* [Task directions]
Print only the lines from the top of the data through the line with "For every named", both included, skipping every picture.

[[ Data extracts, beginning ]]

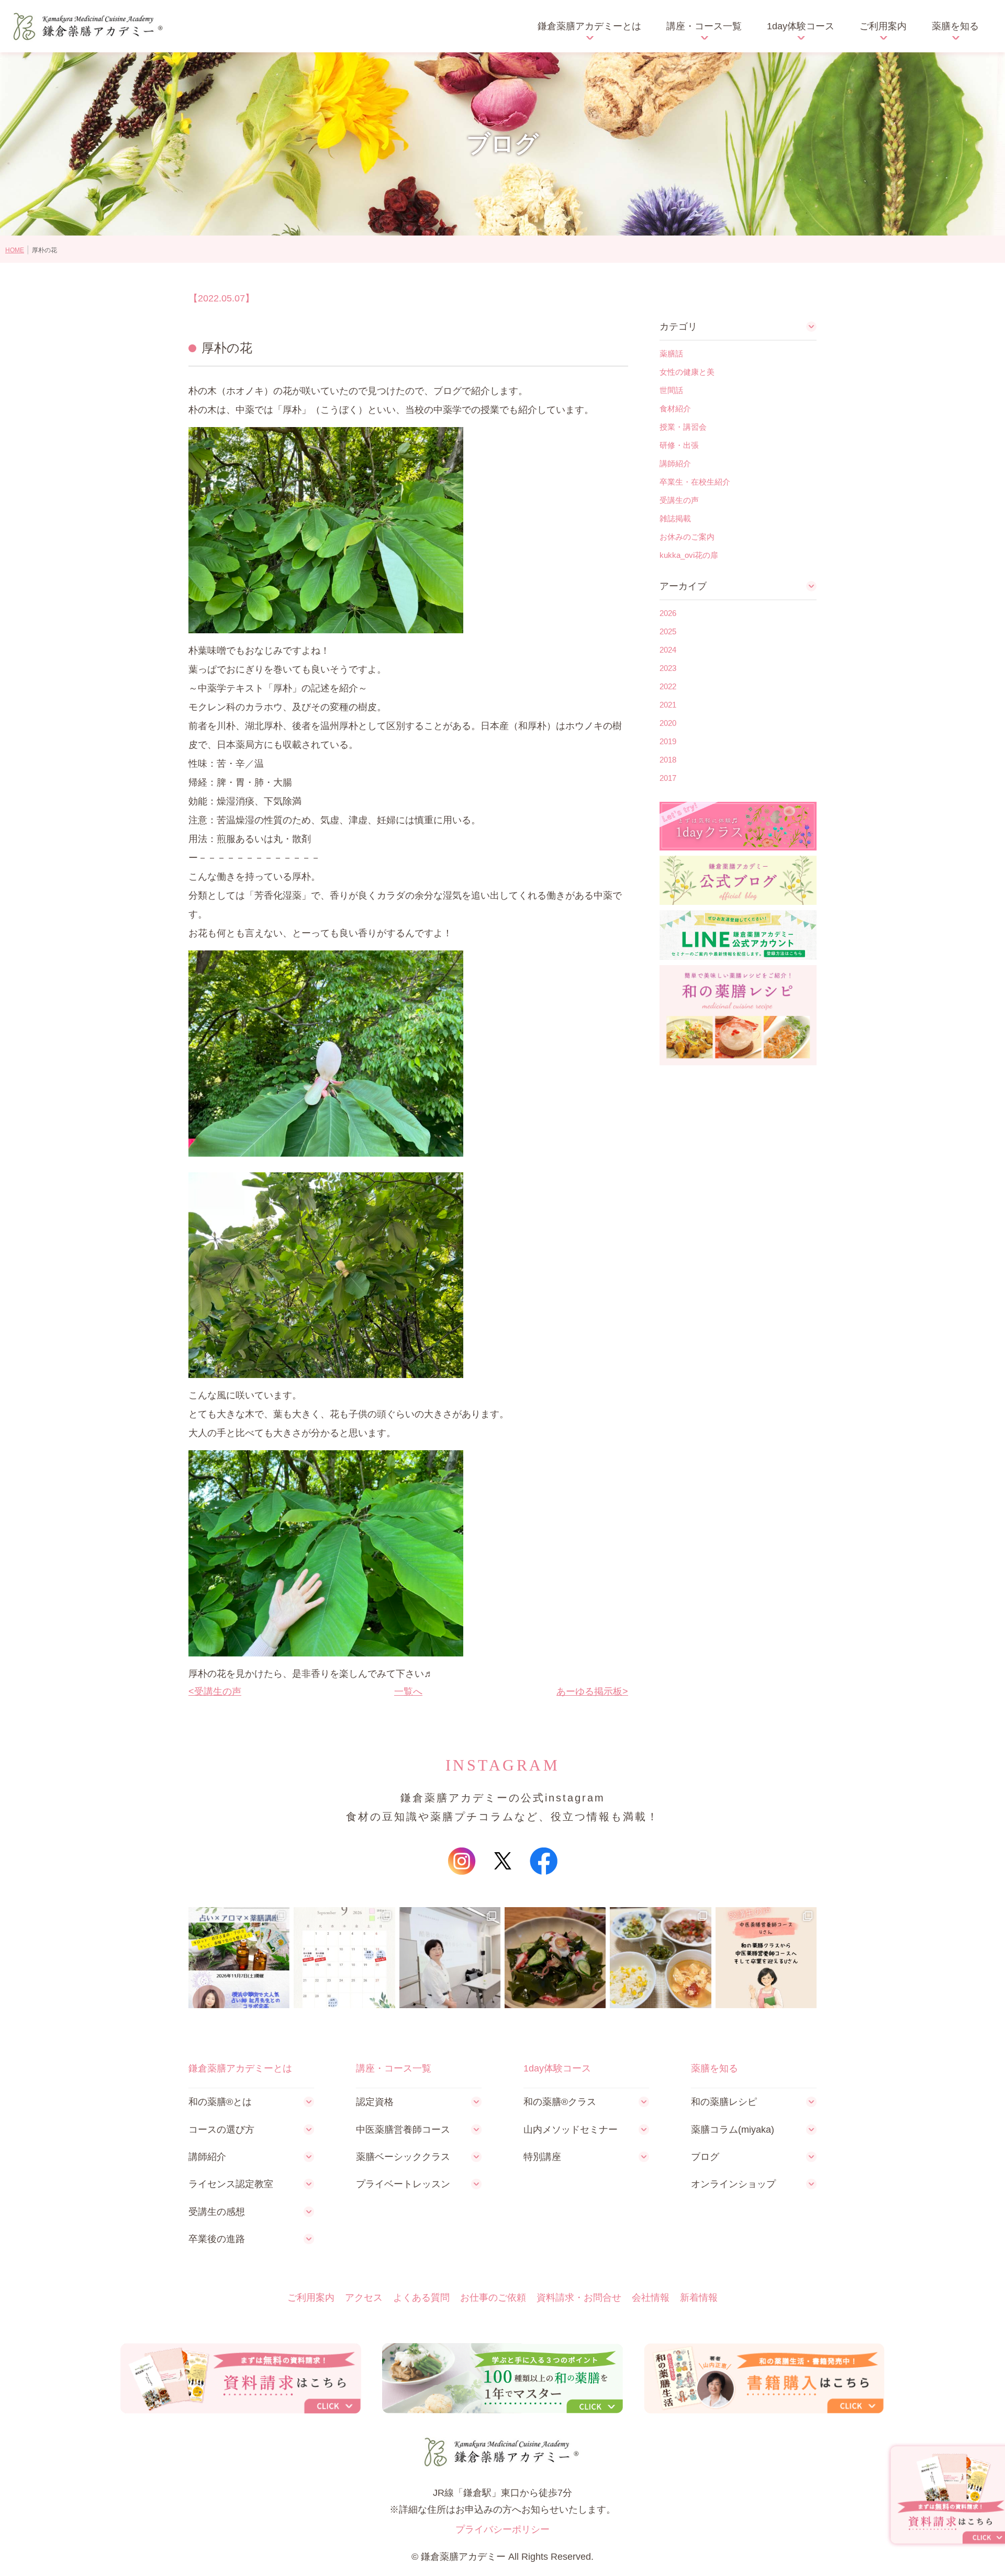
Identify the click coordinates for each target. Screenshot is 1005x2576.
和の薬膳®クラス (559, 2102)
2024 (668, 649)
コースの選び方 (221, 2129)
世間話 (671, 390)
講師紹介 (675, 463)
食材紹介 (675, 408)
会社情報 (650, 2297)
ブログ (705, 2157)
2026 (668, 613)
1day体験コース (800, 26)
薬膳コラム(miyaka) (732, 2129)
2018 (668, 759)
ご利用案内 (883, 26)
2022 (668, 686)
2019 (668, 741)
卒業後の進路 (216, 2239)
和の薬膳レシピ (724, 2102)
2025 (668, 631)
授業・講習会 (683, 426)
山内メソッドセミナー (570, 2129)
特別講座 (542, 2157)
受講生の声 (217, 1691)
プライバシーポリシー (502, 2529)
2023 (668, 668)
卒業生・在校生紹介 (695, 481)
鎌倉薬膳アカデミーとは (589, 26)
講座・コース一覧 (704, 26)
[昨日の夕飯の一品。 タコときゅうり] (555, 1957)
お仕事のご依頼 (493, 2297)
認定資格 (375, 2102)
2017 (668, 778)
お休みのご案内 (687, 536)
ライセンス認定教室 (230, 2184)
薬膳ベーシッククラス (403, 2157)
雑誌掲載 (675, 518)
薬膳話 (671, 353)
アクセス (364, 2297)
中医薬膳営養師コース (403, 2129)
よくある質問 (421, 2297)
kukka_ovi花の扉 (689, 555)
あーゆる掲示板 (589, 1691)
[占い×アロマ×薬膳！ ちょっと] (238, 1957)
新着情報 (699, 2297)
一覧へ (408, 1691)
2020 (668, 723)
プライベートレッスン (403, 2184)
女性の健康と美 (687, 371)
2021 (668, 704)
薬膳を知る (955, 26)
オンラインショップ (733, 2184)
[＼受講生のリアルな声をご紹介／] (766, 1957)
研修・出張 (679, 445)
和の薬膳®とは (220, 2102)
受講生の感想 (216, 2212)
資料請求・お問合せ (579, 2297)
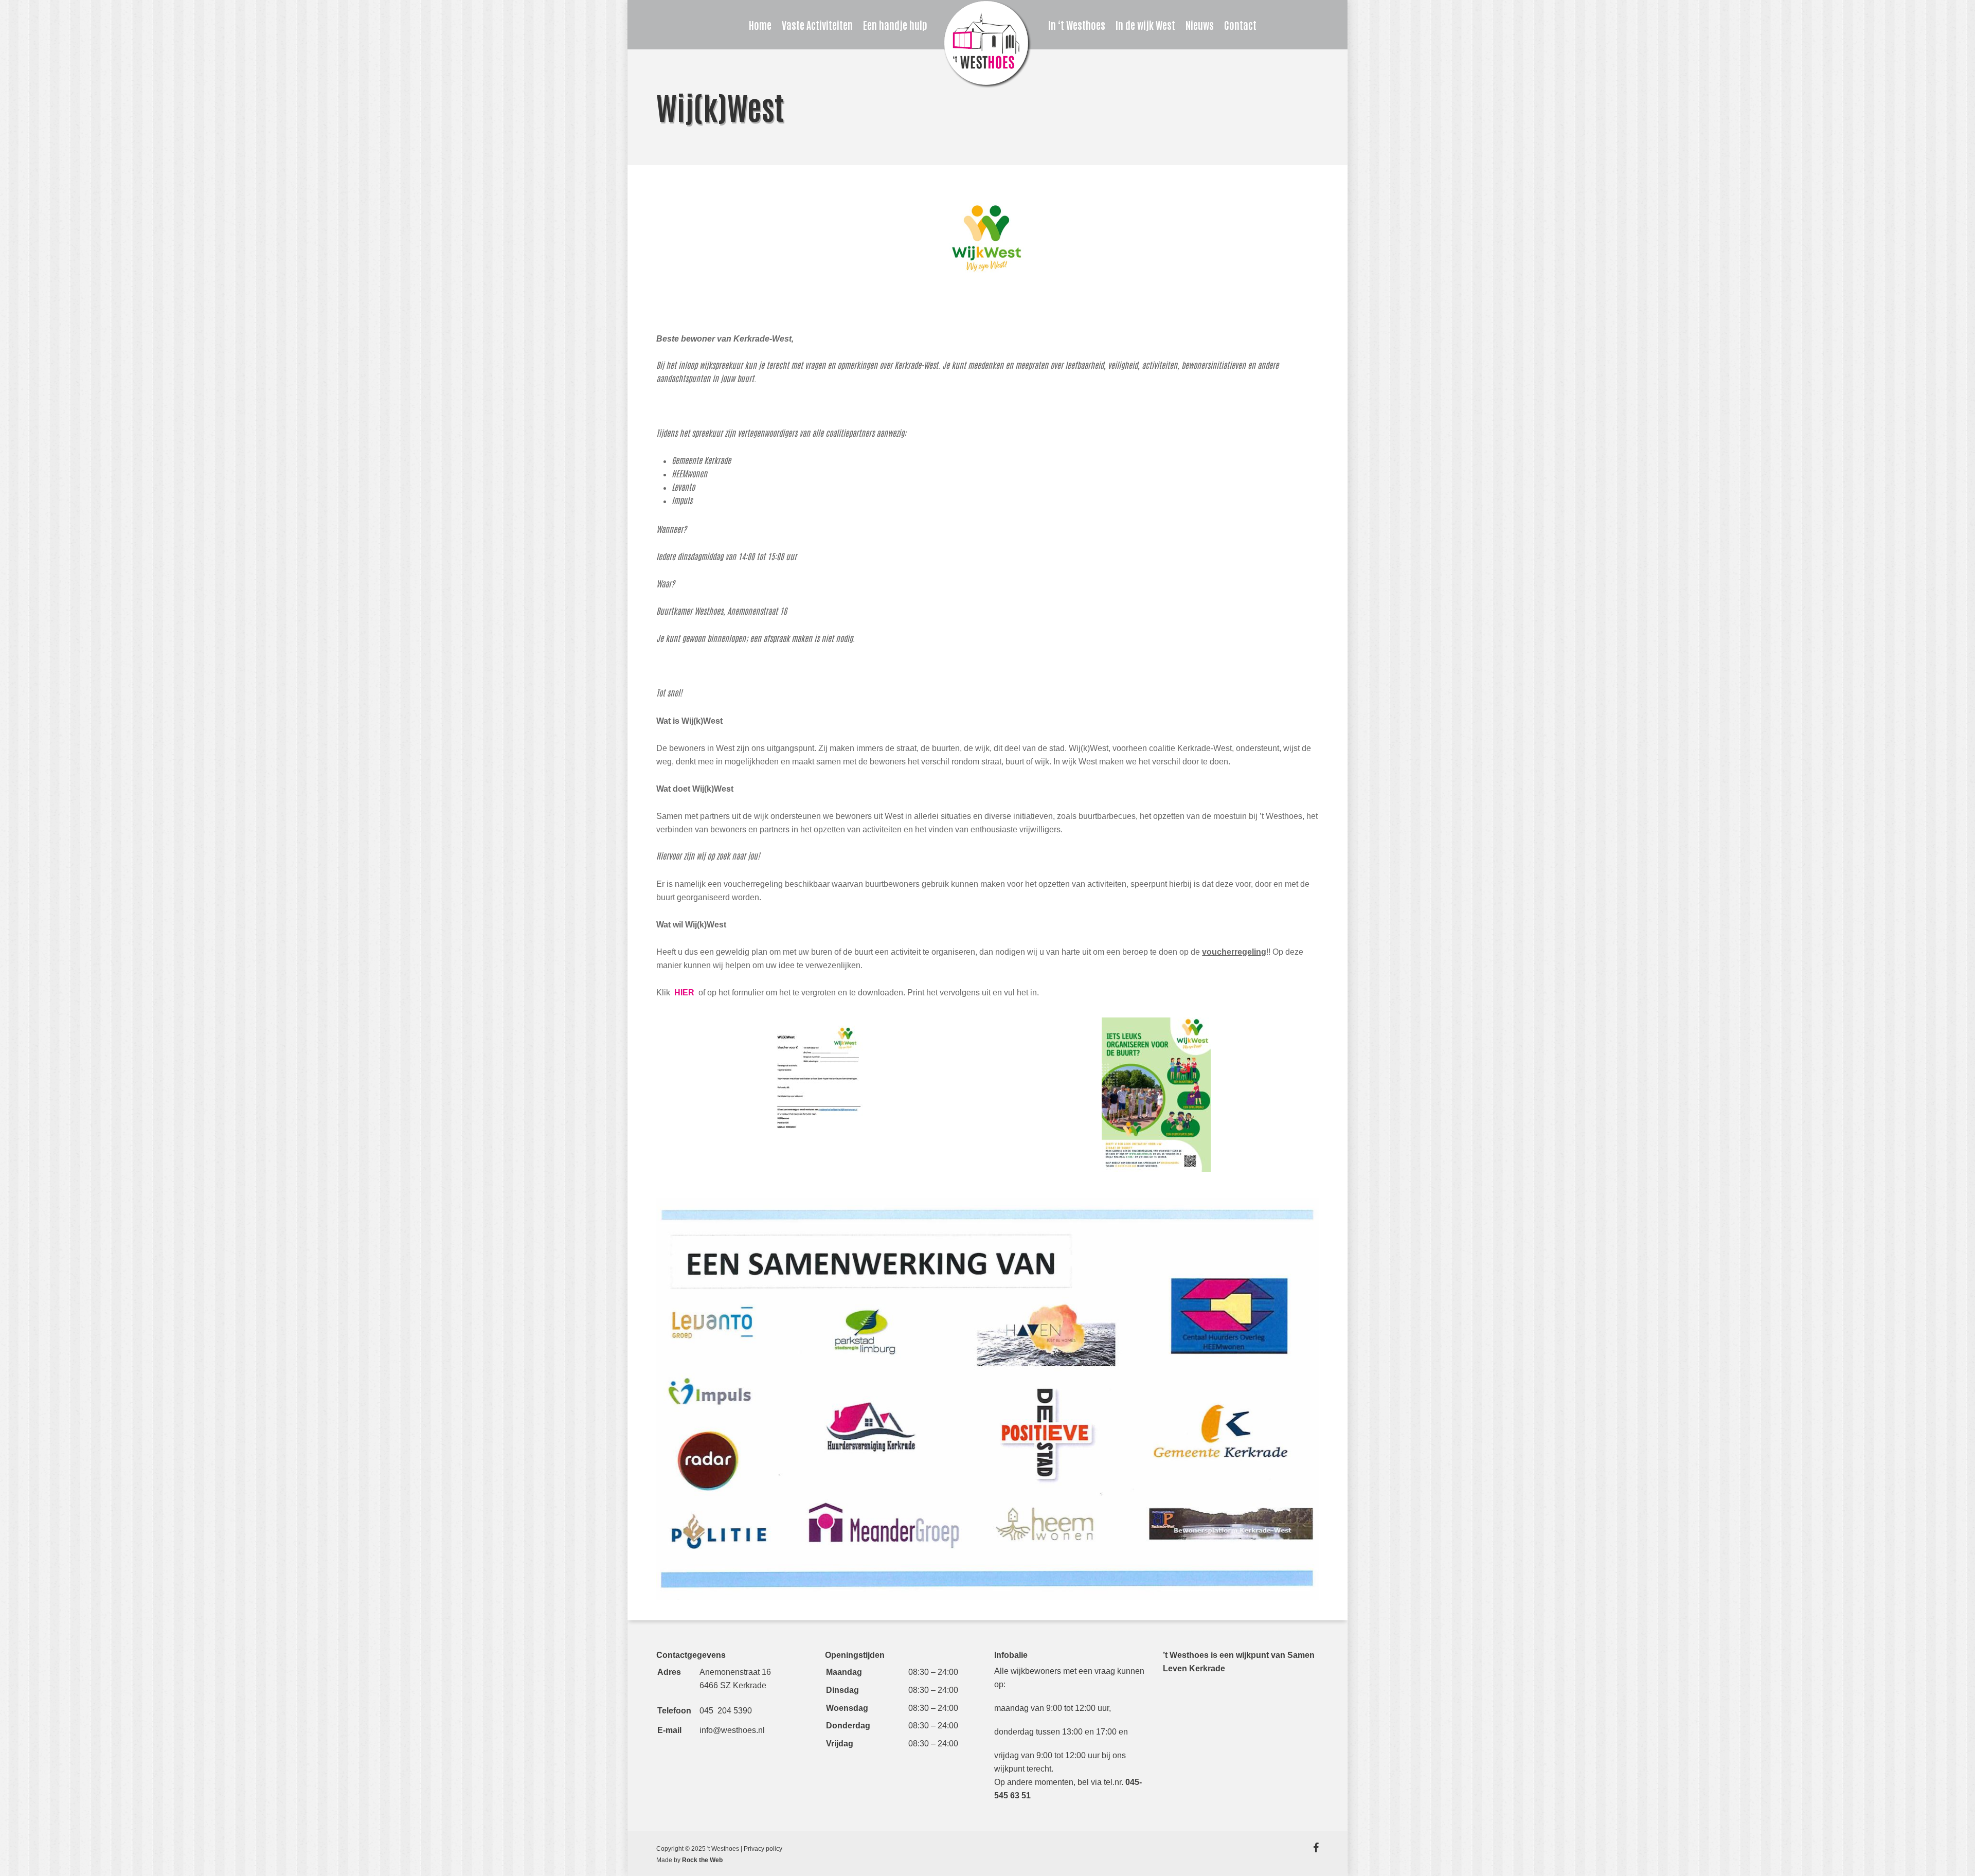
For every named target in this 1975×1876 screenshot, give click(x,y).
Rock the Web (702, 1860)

[[ Data extracts, end ]]

* [Task result]
Identify the click coordinates for each target. Screenshot is 1005x2576.
和の薬膳®クラス (559, 2102)
2024 (668, 649)
コースの選び方 (221, 2129)
世間話 (671, 390)
講師紹介 (675, 463)
食材紹介 (675, 408)
会社情報 (650, 2297)
ブログ (705, 2157)
2026 (668, 613)
1day体験コース (800, 26)
薬膳コラム(miyaka) (732, 2129)
2018 (668, 759)
ご利用案内 (883, 26)
2022 (668, 686)
2019 (668, 741)
卒業後の進路 (216, 2239)
和の薬膳レシピ (724, 2102)
2025 (668, 631)
授業・講習会 (683, 426)
山内メソッドセミナー (570, 2129)
特別講座 (542, 2157)
受講生の声 (217, 1691)
プライバシーポリシー (502, 2529)
2023 (668, 668)
卒業生・在校生紹介 (695, 481)
鎌倉薬膳アカデミーとは (589, 26)
講座・コース一覧 (704, 26)
[昨日の夕飯の一品。 タコときゅうり] (555, 1957)
お仕事のご依頼 (493, 2297)
認定資格 (375, 2102)
2017 (668, 778)
お休みのご案内 (687, 536)
ライセンス認定教室 (230, 2184)
薬膳ベーシッククラス (403, 2157)
雑誌掲載 (675, 518)
薬膳話 (671, 353)
アクセス (364, 2297)
中医薬膳営養師コース (403, 2129)
よくある質問 (421, 2297)
kukka_ovi花の扉 (689, 555)
あーゆる掲示板 (589, 1691)
[占い×アロマ×薬膳！ ちょっと] (238, 1957)
新着情報 (699, 2297)
一覧へ (408, 1691)
2020 (668, 723)
プライベートレッスン (403, 2184)
女性の健康と美 (687, 371)
2021 (668, 704)
薬膳を知る (955, 26)
オンラインショップ (733, 2184)
[＼受講生のリアルな声をご紹介／] (766, 1957)
研修・出張 (679, 445)
和の薬膳®とは (220, 2102)
受講生の感想 (216, 2212)
資料請求・お問合せ (579, 2297)
For every named target in this 1975×1876 screenshot, give click(x,y).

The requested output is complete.